Laughter, a topic that stymied philosophers for 2,000 years, is
finally yielding to science. Researchers have scanned brains and tickled
babies, chimpanzees and rats. They've traced the evolution of laughter
back to what looks like the primal joke - or, to be precise, the first
stand-up routine to kill with an audience of primates.
It wasn't any funnier than the muffin joke, but that's not
surprising, at least not to the researchers. They've discovered
something that eluded Plato, Aristotle, Hobbes, Kant, Schopenhauer,
Freud and the many theorists who have tried to explain laughter based on
the mistaken premise that they're explaining humor.
Occasionally we're surprised into laughing at something funny, but
most laughter has little to do with humor. It's an instinctual survival
tool for social animals, not an intellectual response to wit.
It's not about getting the joke. It's about getting along.
When Robert R. Provine tried applying his training in neuroscience to
laughter 20 years ago, he naively began by dragging people into his
laboratory at the University of Maryland, Baltimore County, to watch
episodes of "Saturday Night Live" and a George Carlin routine. They
didn't laugh much. It was what a stand-up comic would call a bad room.
So he went out into natural habitats - city sidewalks, suburban malls
- and carefully observed thousands of "laugh episodes." He found that 80
percent to 90 percent of them came after straight lines like "I know" or
"I'll see you guys later." The witticisms that induced laughter rarely
rose above the level of "You smell like you had a good workout."
He found that most speakers, particularly women, did more laughing
than their listeners, using the laughs as punctuation for their
sentences. It's a largely involuntary process. People can consciously
suppress laughs, but few can make themselves laugh convincingly.

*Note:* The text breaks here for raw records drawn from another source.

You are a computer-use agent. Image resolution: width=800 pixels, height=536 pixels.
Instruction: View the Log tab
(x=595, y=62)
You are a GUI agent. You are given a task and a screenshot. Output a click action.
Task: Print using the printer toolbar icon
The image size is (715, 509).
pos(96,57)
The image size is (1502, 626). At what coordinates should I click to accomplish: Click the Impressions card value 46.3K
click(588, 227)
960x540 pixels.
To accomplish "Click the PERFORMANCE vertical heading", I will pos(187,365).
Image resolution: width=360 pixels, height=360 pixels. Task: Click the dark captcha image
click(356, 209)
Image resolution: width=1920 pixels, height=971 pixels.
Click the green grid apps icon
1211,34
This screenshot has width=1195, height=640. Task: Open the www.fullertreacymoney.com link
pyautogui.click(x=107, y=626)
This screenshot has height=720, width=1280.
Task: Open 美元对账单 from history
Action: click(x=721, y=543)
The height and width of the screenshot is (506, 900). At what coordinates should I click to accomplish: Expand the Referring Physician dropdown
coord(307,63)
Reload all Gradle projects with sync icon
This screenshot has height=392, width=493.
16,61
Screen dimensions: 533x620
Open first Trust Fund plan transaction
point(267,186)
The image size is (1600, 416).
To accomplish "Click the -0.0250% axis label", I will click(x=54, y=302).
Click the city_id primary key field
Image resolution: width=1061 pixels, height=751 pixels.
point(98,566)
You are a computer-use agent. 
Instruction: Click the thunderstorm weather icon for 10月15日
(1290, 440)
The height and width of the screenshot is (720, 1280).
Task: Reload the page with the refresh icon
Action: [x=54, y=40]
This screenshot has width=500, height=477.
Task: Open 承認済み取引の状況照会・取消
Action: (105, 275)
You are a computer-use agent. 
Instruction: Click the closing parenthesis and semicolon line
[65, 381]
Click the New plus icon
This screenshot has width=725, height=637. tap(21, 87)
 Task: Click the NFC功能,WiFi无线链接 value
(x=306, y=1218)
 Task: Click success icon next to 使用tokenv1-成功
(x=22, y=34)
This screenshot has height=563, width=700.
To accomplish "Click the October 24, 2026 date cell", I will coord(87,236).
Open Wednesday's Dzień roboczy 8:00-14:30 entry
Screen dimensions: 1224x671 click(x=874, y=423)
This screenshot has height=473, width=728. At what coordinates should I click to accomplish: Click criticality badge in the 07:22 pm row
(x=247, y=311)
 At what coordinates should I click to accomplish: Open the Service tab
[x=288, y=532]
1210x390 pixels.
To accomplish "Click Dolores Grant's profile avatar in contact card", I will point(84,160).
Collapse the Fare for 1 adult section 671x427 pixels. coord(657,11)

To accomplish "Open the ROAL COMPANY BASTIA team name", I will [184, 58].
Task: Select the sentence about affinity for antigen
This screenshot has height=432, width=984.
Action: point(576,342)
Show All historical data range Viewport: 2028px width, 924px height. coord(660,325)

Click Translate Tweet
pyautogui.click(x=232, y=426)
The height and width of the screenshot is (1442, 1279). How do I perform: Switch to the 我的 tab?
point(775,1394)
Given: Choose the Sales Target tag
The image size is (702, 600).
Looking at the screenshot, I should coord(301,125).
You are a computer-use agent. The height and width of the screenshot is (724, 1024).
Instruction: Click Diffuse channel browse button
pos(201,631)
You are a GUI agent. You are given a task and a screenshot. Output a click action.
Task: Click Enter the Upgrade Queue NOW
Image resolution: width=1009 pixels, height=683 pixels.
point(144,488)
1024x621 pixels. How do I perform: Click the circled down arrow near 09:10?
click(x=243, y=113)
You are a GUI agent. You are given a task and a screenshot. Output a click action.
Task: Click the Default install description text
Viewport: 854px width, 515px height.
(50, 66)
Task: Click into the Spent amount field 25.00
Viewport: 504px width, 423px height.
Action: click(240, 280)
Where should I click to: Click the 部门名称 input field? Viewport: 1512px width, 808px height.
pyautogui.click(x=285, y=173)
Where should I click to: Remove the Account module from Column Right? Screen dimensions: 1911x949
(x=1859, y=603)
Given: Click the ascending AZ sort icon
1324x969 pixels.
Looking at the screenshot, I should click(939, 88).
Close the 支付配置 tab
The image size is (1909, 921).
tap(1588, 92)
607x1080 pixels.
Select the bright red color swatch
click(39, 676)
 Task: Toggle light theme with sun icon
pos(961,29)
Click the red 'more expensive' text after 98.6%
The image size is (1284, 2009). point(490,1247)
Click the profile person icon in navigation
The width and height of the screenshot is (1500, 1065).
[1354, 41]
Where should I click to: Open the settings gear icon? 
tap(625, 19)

"Laughter is an honest social signal because it's hard to fake,"
Professor Provine says. "We're dealing with something powerful, ancient
and crude. It's a kind of behavioral fossil showing the roots that all
human beings, maybe all mammals, have in common."
The human ha-ha evolved from the rhythmic sound - pant-pant - made by
primates like chimpanzees when they tickle and chase one other while
playing. Jaak Panksepp, a neuroscientist and psychologist at Washington
State University, discovered that rats emit an ultrasonic chirp
(inaudible to humans without special equipment) when they're tickled,
and they like the sensation so much they keep coming back for more
tickling.
He and Professor Provine figure that the first primate joke - that
is, the first action to produce a laugh without physical contact - was
the feigned tickle, the same kind of coo-chi-coo move parents make when
they thrust their wiggling fingers at a baby. Professor Panksepp thinks
the brain has ancient wiring to produce laughter so that young animals
learn to play with one another.
The laughter stimulates euphoria circuits in the brain and also
reassures the other animals that they're playing, not fighting.